[Pixel coordinate grounding data]
________________

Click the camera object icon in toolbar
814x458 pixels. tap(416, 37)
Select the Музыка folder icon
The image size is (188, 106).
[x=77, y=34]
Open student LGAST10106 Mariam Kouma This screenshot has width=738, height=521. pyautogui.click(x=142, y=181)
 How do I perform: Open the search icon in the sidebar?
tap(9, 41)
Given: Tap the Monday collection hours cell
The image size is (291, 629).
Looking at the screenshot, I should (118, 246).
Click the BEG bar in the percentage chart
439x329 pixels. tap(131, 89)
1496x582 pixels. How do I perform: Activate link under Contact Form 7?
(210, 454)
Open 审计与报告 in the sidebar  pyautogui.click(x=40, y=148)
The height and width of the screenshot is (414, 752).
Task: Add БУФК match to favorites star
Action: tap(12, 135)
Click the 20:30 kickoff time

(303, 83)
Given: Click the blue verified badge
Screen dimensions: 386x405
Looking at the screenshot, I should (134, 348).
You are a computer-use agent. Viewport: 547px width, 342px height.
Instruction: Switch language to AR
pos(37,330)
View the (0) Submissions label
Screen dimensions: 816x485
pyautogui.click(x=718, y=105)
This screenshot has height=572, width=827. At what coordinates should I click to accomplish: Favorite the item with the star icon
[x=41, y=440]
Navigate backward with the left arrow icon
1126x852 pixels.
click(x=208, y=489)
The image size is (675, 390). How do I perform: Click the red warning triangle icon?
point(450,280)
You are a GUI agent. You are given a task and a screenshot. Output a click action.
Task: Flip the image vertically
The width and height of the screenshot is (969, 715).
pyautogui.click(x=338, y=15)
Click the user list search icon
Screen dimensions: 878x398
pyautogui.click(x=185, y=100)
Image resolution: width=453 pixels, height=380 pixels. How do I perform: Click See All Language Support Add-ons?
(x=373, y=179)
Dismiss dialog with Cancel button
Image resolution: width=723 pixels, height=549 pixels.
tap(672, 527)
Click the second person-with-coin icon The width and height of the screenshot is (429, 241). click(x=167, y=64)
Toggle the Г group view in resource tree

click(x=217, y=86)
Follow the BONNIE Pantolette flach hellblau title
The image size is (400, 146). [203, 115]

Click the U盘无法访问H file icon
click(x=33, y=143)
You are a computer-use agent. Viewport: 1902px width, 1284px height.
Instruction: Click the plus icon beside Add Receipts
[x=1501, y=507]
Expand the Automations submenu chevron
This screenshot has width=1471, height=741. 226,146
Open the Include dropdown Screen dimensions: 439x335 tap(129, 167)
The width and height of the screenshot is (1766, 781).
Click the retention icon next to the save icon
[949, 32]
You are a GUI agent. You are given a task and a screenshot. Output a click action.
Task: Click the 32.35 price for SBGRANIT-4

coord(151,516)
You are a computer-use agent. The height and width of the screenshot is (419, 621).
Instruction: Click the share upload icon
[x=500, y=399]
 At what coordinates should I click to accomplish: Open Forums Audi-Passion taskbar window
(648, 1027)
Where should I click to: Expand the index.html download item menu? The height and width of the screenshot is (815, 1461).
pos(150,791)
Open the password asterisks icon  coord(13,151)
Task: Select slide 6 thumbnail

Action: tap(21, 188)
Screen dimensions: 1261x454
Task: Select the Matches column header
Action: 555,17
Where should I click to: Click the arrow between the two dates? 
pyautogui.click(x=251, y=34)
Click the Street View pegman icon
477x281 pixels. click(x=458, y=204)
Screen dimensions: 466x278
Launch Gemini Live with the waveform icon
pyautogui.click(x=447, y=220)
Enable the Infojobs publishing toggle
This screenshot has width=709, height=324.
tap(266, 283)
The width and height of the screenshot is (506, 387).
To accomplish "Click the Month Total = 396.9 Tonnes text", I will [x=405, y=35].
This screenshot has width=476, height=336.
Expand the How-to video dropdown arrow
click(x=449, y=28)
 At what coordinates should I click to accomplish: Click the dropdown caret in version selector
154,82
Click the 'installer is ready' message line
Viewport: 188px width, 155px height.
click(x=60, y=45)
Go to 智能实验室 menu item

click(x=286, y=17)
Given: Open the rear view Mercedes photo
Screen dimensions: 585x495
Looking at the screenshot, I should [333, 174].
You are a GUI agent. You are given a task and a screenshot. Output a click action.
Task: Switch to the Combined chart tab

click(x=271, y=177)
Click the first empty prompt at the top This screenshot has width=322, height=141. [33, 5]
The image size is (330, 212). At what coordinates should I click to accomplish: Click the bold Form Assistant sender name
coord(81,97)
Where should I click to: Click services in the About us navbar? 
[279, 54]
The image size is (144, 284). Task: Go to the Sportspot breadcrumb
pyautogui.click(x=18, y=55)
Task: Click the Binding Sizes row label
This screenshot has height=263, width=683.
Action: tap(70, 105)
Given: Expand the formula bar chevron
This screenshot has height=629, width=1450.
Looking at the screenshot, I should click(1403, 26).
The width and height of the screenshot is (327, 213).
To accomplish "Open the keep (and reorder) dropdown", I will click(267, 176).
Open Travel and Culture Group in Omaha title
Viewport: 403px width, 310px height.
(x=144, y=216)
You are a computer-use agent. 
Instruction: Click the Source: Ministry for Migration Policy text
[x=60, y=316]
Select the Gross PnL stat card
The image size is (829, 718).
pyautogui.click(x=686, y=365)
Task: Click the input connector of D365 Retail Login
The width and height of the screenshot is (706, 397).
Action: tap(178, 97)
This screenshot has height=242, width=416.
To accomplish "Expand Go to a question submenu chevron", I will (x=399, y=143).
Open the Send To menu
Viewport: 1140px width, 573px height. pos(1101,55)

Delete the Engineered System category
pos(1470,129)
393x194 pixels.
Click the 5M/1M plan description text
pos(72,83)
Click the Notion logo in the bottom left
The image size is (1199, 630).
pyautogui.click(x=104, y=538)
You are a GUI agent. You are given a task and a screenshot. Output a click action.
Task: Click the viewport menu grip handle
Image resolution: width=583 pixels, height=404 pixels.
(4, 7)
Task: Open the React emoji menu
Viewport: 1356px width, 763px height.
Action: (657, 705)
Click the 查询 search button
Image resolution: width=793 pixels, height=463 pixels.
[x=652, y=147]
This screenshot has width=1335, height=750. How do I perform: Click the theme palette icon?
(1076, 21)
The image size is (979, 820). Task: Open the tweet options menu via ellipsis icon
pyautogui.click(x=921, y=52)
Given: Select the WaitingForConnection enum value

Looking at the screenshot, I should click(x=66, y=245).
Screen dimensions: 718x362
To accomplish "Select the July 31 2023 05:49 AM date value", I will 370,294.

________________

Work required:
The whole block of data above should be printed again verbatim.

Answer section:
Click the camera object icon in toolbar
814x458 pixels. tap(416, 37)
Select the Музыка folder icon
The image size is (188, 106).
[x=77, y=34]
Open student LGAST10106 Mariam Kouma This screenshot has width=738, height=521. pyautogui.click(x=142, y=181)
 How do I perform: Open the search icon in the sidebar?
tap(9, 41)
Given: Tap the Monday collection hours cell
The image size is (291, 629).
Looking at the screenshot, I should (118, 246).
Click the BEG bar in the percentage chart
439x329 pixels. tap(131, 89)
1496x582 pixels. How do I perform: Activate link under Contact Form 7?
(210, 454)
Open 审计与报告 in the sidebar  pyautogui.click(x=40, y=148)
The height and width of the screenshot is (414, 752).
Task: Add БУФК match to favorites star
Action: tap(12, 135)
Click the 20:30 kickoff time

(303, 83)
Given: Click the blue verified badge
Screen dimensions: 386x405
Looking at the screenshot, I should (134, 348).
You are a computer-use agent. Viewport: 547px width, 342px height.
Instruction: Switch language to AR
pos(37,330)
View the (0) Submissions label
Screen dimensions: 816x485
pyautogui.click(x=718, y=105)
This screenshot has height=572, width=827. At what coordinates should I click to accomplish: Favorite the item with the star icon
[x=41, y=440]
Navigate backward with the left arrow icon
1126x852 pixels.
click(x=208, y=489)
The image size is (675, 390). How do I perform: Click the red warning triangle icon?
point(450,280)
You are a GUI agent. You are given a task and a screenshot. Output a click action.
Task: Flip the image vertically
The width and height of the screenshot is (969, 715).
pyautogui.click(x=338, y=15)
Click the user list search icon
Screen dimensions: 878x398
pyautogui.click(x=185, y=100)
Image resolution: width=453 pixels, height=380 pixels. How do I perform: Click See All Language Support Add-ons?
(x=373, y=179)
Dismiss dialog with Cancel button
Image resolution: width=723 pixels, height=549 pixels.
tap(672, 527)
Click the second person-with-coin icon The width and height of the screenshot is (429, 241). click(x=167, y=64)
Toggle the Г group view in resource tree

click(x=217, y=86)
Follow the BONNIE Pantolette flach hellblau title
The image size is (400, 146). [203, 115]

Click the U盘无法访问H file icon
click(x=33, y=143)
You are a computer-use agent. Viewport: 1902px width, 1284px height.
Instruction: Click the plus icon beside Add Receipts
[x=1501, y=507]
Expand the Automations submenu chevron
This screenshot has width=1471, height=741. 226,146
Open the Include dropdown Screen dimensions: 439x335 tap(129, 167)
The width and height of the screenshot is (1766, 781).
Click the retention icon next to the save icon
[949, 32]
You are a GUI agent. You are given a task and a screenshot. Output a click action.
Task: Click the 32.35 price for SBGRANIT-4

coord(151,516)
You are a computer-use agent. The height and width of the screenshot is (419, 621).
Instruction: Click the share upload icon
[x=500, y=399]
 At what coordinates should I click to accomplish: Open Forums Audi-Passion taskbar window
(648, 1027)
Where should I click to: Expand the index.html download item menu? The height and width of the screenshot is (815, 1461).
pos(150,791)
Open the password asterisks icon  coord(13,151)
Task: Select slide 6 thumbnail

Action: tap(21, 188)
Screen dimensions: 1261x454
Task: Select the Matches column header
Action: 555,17
Where should I click to: Click the arrow between the two dates? 
pyautogui.click(x=251, y=34)
Click the Street View pegman icon
477x281 pixels. click(x=458, y=204)
Screen dimensions: 466x278
Launch Gemini Live with the waveform icon
pyautogui.click(x=447, y=220)
Enable the Infojobs publishing toggle
This screenshot has width=709, height=324.
tap(266, 283)
The width and height of the screenshot is (506, 387).
To accomplish "Click the Month Total = 396.9 Tonnes text", I will [x=405, y=35].
This screenshot has width=476, height=336.
Expand the How-to video dropdown arrow
click(x=449, y=28)
 At what coordinates should I click to accomplish: Click the dropdown caret in version selector
154,82
Click the 'installer is ready' message line
Viewport: 188px width, 155px height.
click(x=60, y=45)
Go to 智能实验室 menu item

click(x=286, y=17)
Given: Open the rear view Mercedes photo
Screen dimensions: 585x495
Looking at the screenshot, I should [333, 174].
You are a GUI agent. You are given a task and a screenshot. Output a click action.
Task: Switch to the Combined chart tab

click(x=271, y=177)
Click the first empty prompt at the top This screenshot has width=322, height=141. [33, 5]
The image size is (330, 212). At what coordinates should I click to accomplish: Click the bold Form Assistant sender name
coord(81,97)
Where should I click to: Click services in the About us navbar? 
[279, 54]
The image size is (144, 284). Task: Go to the Sportspot breadcrumb
pyautogui.click(x=18, y=55)
Task: Click the Binding Sizes row label
This screenshot has height=263, width=683.
Action: tap(70, 105)
Given: Expand the formula bar chevron
This screenshot has height=629, width=1450.
Looking at the screenshot, I should click(1403, 26).
The width and height of the screenshot is (327, 213).
To accomplish "Open the keep (and reorder) dropdown", I will click(267, 176).
Open Travel and Culture Group in Omaha title
Viewport: 403px width, 310px height.
(x=144, y=216)
You are a computer-use agent. 
Instruction: Click the Source: Ministry for Migration Policy text
[x=60, y=316]
Select the Gross PnL stat card
The image size is (829, 718).
pyautogui.click(x=686, y=365)
Task: Click the input connector of D365 Retail Login
The width and height of the screenshot is (706, 397).
Action: tap(178, 97)
This screenshot has height=242, width=416.
To accomplish "Expand Go to a question submenu chevron", I will (x=399, y=143).
Open the Send To menu
Viewport: 1140px width, 573px height. pos(1101,55)

Delete the Engineered System category
pos(1470,129)
393x194 pixels.
Click the 5M/1M plan description text
pos(72,83)
Click the Notion logo in the bottom left
The image size is (1199, 630).
pyautogui.click(x=104, y=538)
You are a GUI agent. You are given a task and a screenshot. Output a click action.
Task: Click the viewport menu grip handle
Image resolution: width=583 pixels, height=404 pixels.
(4, 7)
Task: Open the React emoji menu
Viewport: 1356px width, 763px height.
Action: (657, 705)
Click the 查询 search button
Image resolution: width=793 pixels, height=463 pixels.
[x=652, y=147]
This screenshot has width=1335, height=750. How do I perform: Click the theme palette icon?
(1076, 21)
The image size is (979, 820). Task: Open the tweet options menu via ellipsis icon
pyautogui.click(x=921, y=52)
Given: Select the WaitingForConnection enum value

Looking at the screenshot, I should click(x=66, y=245).
Screen dimensions: 718x362
To accomplish "Select the July 31 2023 05:49 AM date value", I will 370,294.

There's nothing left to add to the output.